*** Opening DATASET ***
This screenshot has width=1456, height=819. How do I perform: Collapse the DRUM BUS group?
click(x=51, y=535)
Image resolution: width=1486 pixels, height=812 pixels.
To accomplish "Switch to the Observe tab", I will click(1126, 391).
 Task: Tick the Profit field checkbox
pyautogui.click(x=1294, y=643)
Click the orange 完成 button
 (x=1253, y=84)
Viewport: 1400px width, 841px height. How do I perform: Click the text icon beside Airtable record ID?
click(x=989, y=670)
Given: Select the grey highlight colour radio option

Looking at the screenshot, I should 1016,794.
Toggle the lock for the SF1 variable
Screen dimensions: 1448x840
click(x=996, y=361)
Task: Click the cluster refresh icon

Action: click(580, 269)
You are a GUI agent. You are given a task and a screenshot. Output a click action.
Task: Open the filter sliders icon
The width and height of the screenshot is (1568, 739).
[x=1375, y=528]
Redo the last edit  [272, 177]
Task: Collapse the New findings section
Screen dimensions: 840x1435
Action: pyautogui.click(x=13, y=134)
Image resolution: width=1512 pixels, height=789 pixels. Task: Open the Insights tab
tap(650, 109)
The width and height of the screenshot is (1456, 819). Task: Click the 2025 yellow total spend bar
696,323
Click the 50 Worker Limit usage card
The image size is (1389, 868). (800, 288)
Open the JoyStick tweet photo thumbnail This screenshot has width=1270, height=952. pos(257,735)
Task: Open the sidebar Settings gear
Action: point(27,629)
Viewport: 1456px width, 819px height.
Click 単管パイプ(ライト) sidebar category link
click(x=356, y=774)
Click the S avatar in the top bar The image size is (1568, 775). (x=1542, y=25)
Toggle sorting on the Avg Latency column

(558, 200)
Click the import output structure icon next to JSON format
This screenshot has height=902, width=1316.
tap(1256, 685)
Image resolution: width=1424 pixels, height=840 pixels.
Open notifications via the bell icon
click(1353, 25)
*** Closing DATASET ***
PROBLEM TO WORK ON:
The output should be exactly the lines above from the line containing "The width and height of the screenshot is (1456, 819)." to the line containing "Click the S", inclusive, with no other lines.

WRITTEN SOLUTION:
The width and height of the screenshot is (1456, 819). Task: Click the 2025 yellow total spend bar
696,323
Click the 50 Worker Limit usage card
The image size is (1389, 868). (800, 288)
Open the JoyStick tweet photo thumbnail This screenshot has width=1270, height=952. pos(257,735)
Task: Open the sidebar Settings gear
Action: point(27,629)
Viewport: 1456px width, 819px height.
Click 単管パイプ(ライト) sidebar category link
click(x=356, y=774)
Click the S avatar in the top bar The image size is (1568, 775). (x=1542, y=25)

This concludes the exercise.